Excerpts from a dataset
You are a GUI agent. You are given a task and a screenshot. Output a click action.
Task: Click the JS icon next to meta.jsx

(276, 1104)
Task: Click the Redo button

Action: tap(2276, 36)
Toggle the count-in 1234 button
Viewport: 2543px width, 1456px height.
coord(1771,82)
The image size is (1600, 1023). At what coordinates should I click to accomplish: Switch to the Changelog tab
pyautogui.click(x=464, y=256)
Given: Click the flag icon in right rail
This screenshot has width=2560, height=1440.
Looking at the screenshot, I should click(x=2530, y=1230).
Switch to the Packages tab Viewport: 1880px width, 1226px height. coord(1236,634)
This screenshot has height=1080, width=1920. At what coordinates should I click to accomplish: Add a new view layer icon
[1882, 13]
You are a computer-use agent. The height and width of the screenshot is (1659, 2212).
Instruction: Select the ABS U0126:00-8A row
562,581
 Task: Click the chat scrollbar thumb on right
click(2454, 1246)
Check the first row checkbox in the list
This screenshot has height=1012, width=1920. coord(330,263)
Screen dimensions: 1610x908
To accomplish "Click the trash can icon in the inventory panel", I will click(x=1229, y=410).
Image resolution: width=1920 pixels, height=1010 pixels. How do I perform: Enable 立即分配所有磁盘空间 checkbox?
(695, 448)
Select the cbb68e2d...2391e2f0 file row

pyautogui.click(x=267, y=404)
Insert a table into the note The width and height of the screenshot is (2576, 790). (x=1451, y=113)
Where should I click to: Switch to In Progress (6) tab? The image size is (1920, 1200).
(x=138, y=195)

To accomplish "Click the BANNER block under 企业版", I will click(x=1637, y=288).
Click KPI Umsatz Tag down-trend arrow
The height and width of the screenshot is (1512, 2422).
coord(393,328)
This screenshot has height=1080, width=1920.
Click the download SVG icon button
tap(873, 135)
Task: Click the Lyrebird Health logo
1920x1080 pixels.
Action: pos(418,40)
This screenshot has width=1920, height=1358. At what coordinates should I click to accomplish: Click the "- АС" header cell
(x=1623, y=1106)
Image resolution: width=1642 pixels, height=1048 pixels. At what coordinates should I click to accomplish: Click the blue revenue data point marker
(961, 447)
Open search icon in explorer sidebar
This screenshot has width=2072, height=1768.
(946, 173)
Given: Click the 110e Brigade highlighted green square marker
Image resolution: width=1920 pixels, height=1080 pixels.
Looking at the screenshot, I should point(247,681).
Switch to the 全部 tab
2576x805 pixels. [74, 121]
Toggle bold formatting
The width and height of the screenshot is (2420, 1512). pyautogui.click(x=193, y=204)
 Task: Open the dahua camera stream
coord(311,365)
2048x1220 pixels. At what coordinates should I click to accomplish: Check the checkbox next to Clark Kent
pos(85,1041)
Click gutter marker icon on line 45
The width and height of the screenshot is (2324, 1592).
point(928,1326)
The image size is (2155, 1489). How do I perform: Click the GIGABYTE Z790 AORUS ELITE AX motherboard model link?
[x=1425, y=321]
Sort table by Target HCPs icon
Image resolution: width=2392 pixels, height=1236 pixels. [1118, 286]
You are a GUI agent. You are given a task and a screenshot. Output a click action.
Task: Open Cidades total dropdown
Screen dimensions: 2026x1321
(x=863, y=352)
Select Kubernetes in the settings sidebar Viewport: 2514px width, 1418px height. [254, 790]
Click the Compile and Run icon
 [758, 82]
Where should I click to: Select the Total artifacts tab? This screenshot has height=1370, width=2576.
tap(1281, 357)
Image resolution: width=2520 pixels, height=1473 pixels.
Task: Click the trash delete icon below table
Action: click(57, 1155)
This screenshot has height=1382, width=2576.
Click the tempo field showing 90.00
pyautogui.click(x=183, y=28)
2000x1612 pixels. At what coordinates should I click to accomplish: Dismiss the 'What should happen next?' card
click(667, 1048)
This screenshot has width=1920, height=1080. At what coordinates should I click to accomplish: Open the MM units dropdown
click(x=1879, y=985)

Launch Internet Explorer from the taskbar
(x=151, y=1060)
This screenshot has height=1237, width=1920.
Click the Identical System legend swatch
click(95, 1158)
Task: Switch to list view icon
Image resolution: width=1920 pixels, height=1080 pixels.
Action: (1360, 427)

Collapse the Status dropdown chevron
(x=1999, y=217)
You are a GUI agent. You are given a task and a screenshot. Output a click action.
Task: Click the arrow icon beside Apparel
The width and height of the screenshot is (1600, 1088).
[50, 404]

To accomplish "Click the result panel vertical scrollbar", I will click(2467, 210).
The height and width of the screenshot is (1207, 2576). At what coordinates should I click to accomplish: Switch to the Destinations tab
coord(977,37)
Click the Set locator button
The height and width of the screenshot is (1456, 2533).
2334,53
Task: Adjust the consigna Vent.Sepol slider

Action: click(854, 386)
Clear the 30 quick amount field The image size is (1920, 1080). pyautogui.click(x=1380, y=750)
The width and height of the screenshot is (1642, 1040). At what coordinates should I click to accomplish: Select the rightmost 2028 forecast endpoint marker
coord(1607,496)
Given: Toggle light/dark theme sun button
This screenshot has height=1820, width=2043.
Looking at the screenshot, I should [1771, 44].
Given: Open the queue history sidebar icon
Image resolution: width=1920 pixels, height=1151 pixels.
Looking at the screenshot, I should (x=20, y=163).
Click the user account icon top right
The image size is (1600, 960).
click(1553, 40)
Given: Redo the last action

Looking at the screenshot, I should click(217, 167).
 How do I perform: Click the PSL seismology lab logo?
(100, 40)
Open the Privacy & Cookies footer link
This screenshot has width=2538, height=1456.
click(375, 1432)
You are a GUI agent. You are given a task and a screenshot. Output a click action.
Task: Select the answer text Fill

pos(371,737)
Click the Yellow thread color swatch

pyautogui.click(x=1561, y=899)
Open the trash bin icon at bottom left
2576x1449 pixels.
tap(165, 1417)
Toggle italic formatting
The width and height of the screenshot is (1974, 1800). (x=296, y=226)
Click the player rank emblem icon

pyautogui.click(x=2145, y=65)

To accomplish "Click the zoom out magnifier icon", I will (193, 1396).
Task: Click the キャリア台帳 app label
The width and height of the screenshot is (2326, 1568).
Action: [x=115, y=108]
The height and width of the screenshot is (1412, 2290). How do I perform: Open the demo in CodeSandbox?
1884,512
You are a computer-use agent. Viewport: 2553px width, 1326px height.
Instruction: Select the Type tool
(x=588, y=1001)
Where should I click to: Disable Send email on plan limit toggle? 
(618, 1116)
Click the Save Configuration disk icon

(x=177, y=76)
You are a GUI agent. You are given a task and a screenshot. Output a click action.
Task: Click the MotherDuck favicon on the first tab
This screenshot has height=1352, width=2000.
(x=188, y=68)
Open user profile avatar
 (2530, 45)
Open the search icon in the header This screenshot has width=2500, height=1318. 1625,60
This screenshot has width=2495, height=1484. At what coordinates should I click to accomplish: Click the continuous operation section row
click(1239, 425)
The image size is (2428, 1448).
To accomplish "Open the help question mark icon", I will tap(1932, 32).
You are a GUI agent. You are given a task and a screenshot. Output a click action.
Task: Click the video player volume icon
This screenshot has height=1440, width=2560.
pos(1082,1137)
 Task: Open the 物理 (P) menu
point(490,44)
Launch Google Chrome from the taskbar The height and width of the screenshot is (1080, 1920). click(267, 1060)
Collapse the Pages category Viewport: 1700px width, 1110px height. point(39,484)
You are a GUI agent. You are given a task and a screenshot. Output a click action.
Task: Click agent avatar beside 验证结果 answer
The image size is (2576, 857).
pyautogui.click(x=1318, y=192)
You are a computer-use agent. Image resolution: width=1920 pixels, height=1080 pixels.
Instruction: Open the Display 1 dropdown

- PROBLEM REQUIREMENTS -
Repeat each record word for word.

- PROBLEM SOLUTION -
You are a GUI agent. You are given a task and a screenshot. Output a click action.
Task: Click the JS icon next to meta.jsx

(276, 1104)
Task: Click the Redo button

Action: tap(2276, 36)
Toggle the count-in 1234 button
Viewport: 2543px width, 1456px height.
coord(1771,82)
The image size is (1600, 1023). At what coordinates should I click to accomplish: Switch to the Changelog tab
pyautogui.click(x=464, y=256)
Given: Click the flag icon in right rail
This screenshot has width=2560, height=1440.
Looking at the screenshot, I should click(x=2530, y=1230).
Switch to the Packages tab Viewport: 1880px width, 1226px height. coord(1236,634)
This screenshot has height=1080, width=1920. At what coordinates should I click to accomplish: Add a new view layer icon
[1882, 13]
You are a computer-use agent. The height and width of the screenshot is (1659, 2212).
Instruction: Select the ABS U0126:00-8A row
562,581
 Task: Click the chat scrollbar thumb on right
click(2454, 1246)
Check the first row checkbox in the list
This screenshot has height=1012, width=1920. coord(330,263)
Screen dimensions: 1610x908
To accomplish "Click the trash can icon in the inventory panel", I will click(x=1229, y=410).
Image resolution: width=1920 pixels, height=1010 pixels. How do I perform: Enable 立即分配所有磁盘空间 checkbox?
(695, 448)
Select the cbb68e2d...2391e2f0 file row

pyautogui.click(x=267, y=404)
Insert a table into the note The width and height of the screenshot is (2576, 790). (x=1451, y=113)
Where should I click to: Switch to In Progress (6) tab? The image size is (1920, 1200).
(x=138, y=195)

To accomplish "Click the BANNER block under 企业版", I will click(x=1637, y=288).
Click KPI Umsatz Tag down-trend arrow
The height and width of the screenshot is (1512, 2422).
coord(393,328)
This screenshot has height=1080, width=1920.
Click the download SVG icon button
tap(873, 135)
Task: Click the Lyrebird Health logo
1920x1080 pixels.
Action: pos(418,40)
This screenshot has width=1920, height=1358. At what coordinates should I click to accomplish: Click the "- АС" header cell
(x=1623, y=1106)
Image resolution: width=1642 pixels, height=1048 pixels. At what coordinates should I click to accomplish: Click the blue revenue data point marker
(961, 447)
Open search icon in explorer sidebar
This screenshot has width=2072, height=1768.
(946, 173)
Given: Click the 110e Brigade highlighted green square marker
Image resolution: width=1920 pixels, height=1080 pixels.
Looking at the screenshot, I should point(247,681).
Switch to the 全部 tab
2576x805 pixels. [74, 121]
Toggle bold formatting
The width and height of the screenshot is (2420, 1512). pyautogui.click(x=193, y=204)
 Task: Open the dahua camera stream
coord(311,365)
2048x1220 pixels. At what coordinates should I click to accomplish: Check the checkbox next to Clark Kent
pos(85,1041)
Click gutter marker icon on line 45
The width and height of the screenshot is (2324, 1592).
point(928,1326)
The image size is (2155, 1489). How do I perform: Click the GIGABYTE Z790 AORUS ELITE AX motherboard model link?
[x=1425, y=321]
Sort table by Target HCPs icon
Image resolution: width=2392 pixels, height=1236 pixels. [1118, 286]
You are a GUI agent. You are given a task and a screenshot. Output a click action.
Task: Open Cidades total dropdown
Screen dimensions: 2026x1321
(x=863, y=352)
Select Kubernetes in the settings sidebar Viewport: 2514px width, 1418px height. [254, 790]
Click the Compile and Run icon
 [758, 82]
Where should I click to: Select the Total artifacts tab? This screenshot has height=1370, width=2576.
tap(1281, 357)
Image resolution: width=2520 pixels, height=1473 pixels.
Task: Click the trash delete icon below table
Action: click(57, 1155)
This screenshot has height=1382, width=2576.
Click the tempo field showing 90.00
pyautogui.click(x=183, y=28)
2000x1612 pixels. At what coordinates should I click to accomplish: Dismiss the 'What should happen next?' card
click(667, 1048)
This screenshot has width=1920, height=1080. At what coordinates should I click to accomplish: Open the MM units dropdown
click(x=1879, y=985)

Launch Internet Explorer from the taskbar
(x=151, y=1060)
This screenshot has height=1237, width=1920.
Click the Identical System legend swatch
click(95, 1158)
Task: Switch to list view icon
Image resolution: width=1920 pixels, height=1080 pixels.
Action: (1360, 427)

Collapse the Status dropdown chevron
(x=1999, y=217)
You are a GUI agent. You are given a task and a screenshot. Output a click action.
Task: Click the arrow icon beside Apparel
The width and height of the screenshot is (1600, 1088).
[50, 404]

To accomplish "Click the result panel vertical scrollbar", I will click(2467, 210).
The height and width of the screenshot is (1207, 2576). At what coordinates should I click to accomplish: Switch to the Destinations tab
coord(977,37)
Click the Set locator button
The height and width of the screenshot is (1456, 2533).
2334,53
Task: Adjust the consigna Vent.Sepol slider

Action: click(854, 386)
Clear the 30 quick amount field The image size is (1920, 1080). pyautogui.click(x=1380, y=750)
The width and height of the screenshot is (1642, 1040). At what coordinates should I click to accomplish: Select the rightmost 2028 forecast endpoint marker
coord(1607,496)
Given: Toggle light/dark theme sun button
This screenshot has height=1820, width=2043.
Looking at the screenshot, I should [1771, 44].
Given: Open the queue history sidebar icon
Image resolution: width=1920 pixels, height=1151 pixels.
Looking at the screenshot, I should (x=20, y=163).
Click the user account icon top right
The image size is (1600, 960).
click(1553, 40)
Given: Redo the last action

Looking at the screenshot, I should click(217, 167).
 How do I perform: Click the PSL seismology lab logo?
(100, 40)
Open the Privacy & Cookies footer link
This screenshot has width=2538, height=1456.
click(375, 1432)
You are a GUI agent. You are given a task and a screenshot. Output a click action.
Task: Select the answer text Fill

pos(371,737)
Click the Yellow thread color swatch

pyautogui.click(x=1561, y=899)
Open the trash bin icon at bottom left
2576x1449 pixels.
tap(165, 1417)
Toggle italic formatting
The width and height of the screenshot is (1974, 1800). (x=296, y=226)
Click the player rank emblem icon

pyautogui.click(x=2145, y=65)

To accomplish "Click the zoom out magnifier icon", I will (193, 1396).
Task: Click the キャリア台帳 app label
The width and height of the screenshot is (2326, 1568).
Action: [x=115, y=108]
The height and width of the screenshot is (1412, 2290). How do I perform: Open the demo in CodeSandbox?
1884,512
You are a computer-use agent. Viewport: 2553px width, 1326px height.
Instruction: Select the Type tool
(x=588, y=1001)
Where should I click to: Disable Send email on plan limit toggle? 
(618, 1116)
Click the Save Configuration disk icon

(x=177, y=76)
You are a GUI agent. You are given a task and a screenshot. Output a click action.
Task: Click the MotherDuck favicon on the first tab
This screenshot has height=1352, width=2000.
(x=188, y=68)
Open user profile avatar
 (2530, 45)
Open the search icon in the header This screenshot has width=2500, height=1318. 1625,60
This screenshot has width=2495, height=1484. At what coordinates should I click to accomplish: Click the continuous operation section row
click(1239, 425)
The image size is (2428, 1448).
To accomplish "Open the help question mark icon", I will tap(1932, 32).
You are a GUI agent. You are given a task and a screenshot. Output a click action.
Task: Click the video player volume icon
This screenshot has height=1440, width=2560.
pos(1082,1137)
 Task: Open the 物理 (P) menu
point(490,44)
Launch Google Chrome from the taskbar The height and width of the screenshot is (1080, 1920). click(267, 1060)
Collapse the Pages category Viewport: 1700px width, 1110px height. point(39,484)
You are a GUI agent. You are given a task and a screenshot. Output a click action.
Task: Click agent avatar beside 验证结果 answer
The image size is (2576, 857).
pyautogui.click(x=1318, y=192)
You are a computer-use agent. Image resolution: width=1920 pixels, height=1080 pixels.
Instruction: Open the Display 1 dropdown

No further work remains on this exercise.